In July 2026, the National Law Review published one of the sharpest analyses yet of an emerging policy frontier that founders cannot afford to ignore: the taxation of artificial intelligence. As AI systems absorb tasks once performed by human employees, governments are staring down a fiscal gap. Income tax revenue from labor is at risk. And their answer is not to slow AI adoption but to tax it at three distinct points in the value chain. A robot tax on labor substitution. A token tax on model usage. And a FLOP tax on the compute itself. Each proposal hits a different layer of the AI stack, and each carries different implications for startups building on or with AI.

Robot Tax: Taxing the Replacement of Human Labor

The oldest and most debated of the three proposals, a robot tax targets the direct substitution of human workers by AI systems. The logic is straightforward: when a business replaces an employee earning a salary, the government loses income tax and payroll tax revenue. If the AI system performing that work is treated as capital, it creates a perverse tax incentive favoring automation over hiring. A robot tax would level that playing field by imposing a levy on automated systems that perform tasks historically done by humans.

South Korea and several European Union member states have already explored versions of this idea, though no major economy has enacted one yet. The practical challenge is definitional. Not all AI usage replaces jobs. Some augments workers. Some creates entirely new roles. A blanket robot tax risks penalizing productivity-enhancing automation while doing nothing to protect the workers it aims to compensate. For founders, the risk here is asymmetric. If a robot tax is structured as a per-seat levy on AI agents, startups running large fleets of autonomous agents could face costs that scale with the very efficiency gains they are trying to capture.

Token Tax: Taxing the Usage Itself

A token tax sidesteps the messy labor-substitution debate entirely. Instead of asking whether an AI system replaced a job, it taxes the underlying activity: token consumption. Every API call to a large language model consumes tokens, and providers already bill by the token. A token tax would simply layer a government levy on top of that existing metering infrastructure. This makes it administratively simpler than a robot tax, but it introduces its own distortions.
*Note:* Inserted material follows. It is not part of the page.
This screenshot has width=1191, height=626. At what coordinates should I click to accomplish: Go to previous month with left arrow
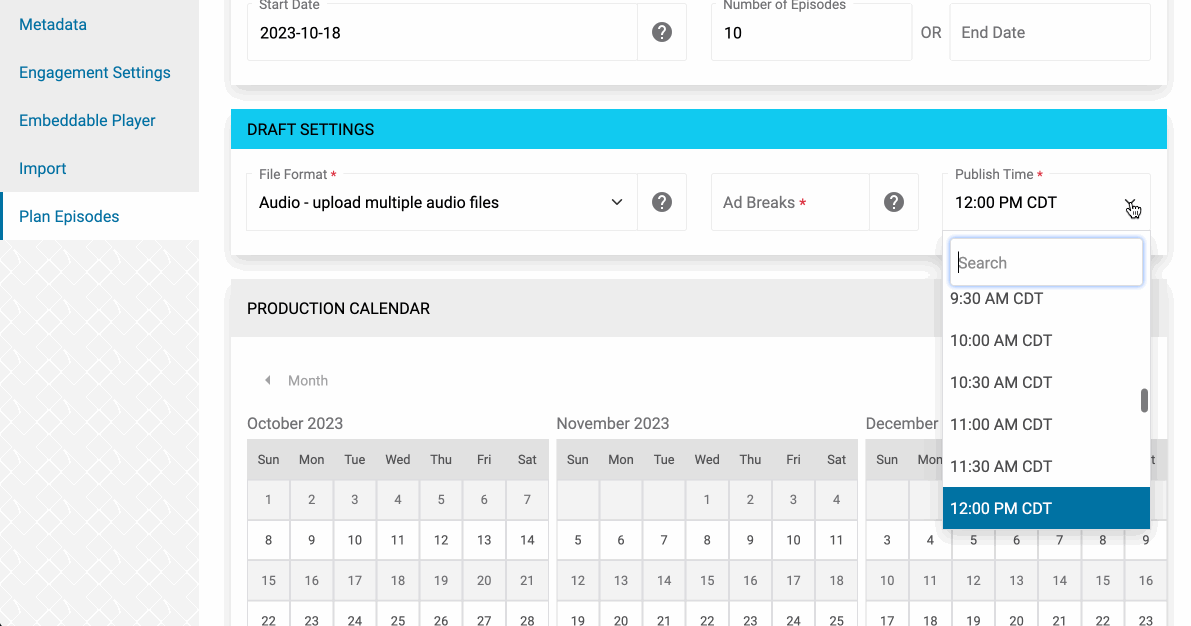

Less efficient models generate far more tokens for the same output, meaning the tax burden would vary dramatically depending on model choice rather than the value of the work performed. A startup running an older, less optimized model could face several times the tax liability of a competitor using a more efficient one, even if both produce identical results. Token taxes also raise cross-border questions. If a US startup uses a model hosted in Europe and billed in euros, which jurisdiction collects the tax? The complexity multiplies fast.

FLOP Tax: Taxing the Compute Itself

The FLOP tax is the most ambitious and the most controversial. It targets the compute infrastructure itself by imposing a levy based on floating-point operations consumed during training or inference. The European Union has already signaled that compute usage is a relevant proxy for model capability under the EU AI Act. Models above a certain FLOP threshold trigger systemic risk obligations. Extending that logic from safety regulation to taxation is a relatively small conceptual step.

A FLOP tax would be borne by model providers and data center operators, but the cost would pass through to end users in higher API prices and hosting fees. Critics argue that taxing compute is self-defeating. AI development already faces capital constraints and geopolitical competition. Adding a tax on the very resource that defines AI capability could push compute-intensive training to lower-tax jurisdictions, fragmenting the AI supply chain and concentrating development in countries with the most permissive fiscal regimes. For startups, the impact would be indirect but real. If inference compute gets more expensive, every AI product's unit economics shift. Margin calculations that assumed $0.10 per million tokens would need a tax-adjusted line item.

What Founders Need to Do Now

None of these taxes has been enacted at the federal level in the United States as of July 2026. But the legislative groundwork is being laid. The Illinois AI Safety Measures Act, signed into law this month, shows that states are moving ahead of Congress. The US Treasury has commissioned studies on the fiscal impact of AI-driven labor displacement. The OECD is developing a framework for digital services taxes that could extend to AI compute. Founders should act on three fronts.

First, model your unit economics with a tax sensitivity layer. If compute costs increase by 10, 20, or 50 percent, does your product still work at your target price point? Second, track state-level activity. AI taxation will likely start at the state level before any federal framework emerges, just as data privacy did with the CCPA. Third, engage early with trade groups and policymakers. The shape of these taxes is not settled. Founders who articulate how robot, token, and FLOP taxes would affect real businesses can influence the design before it hardens into law. The window for input is open now. It will not stay open forever.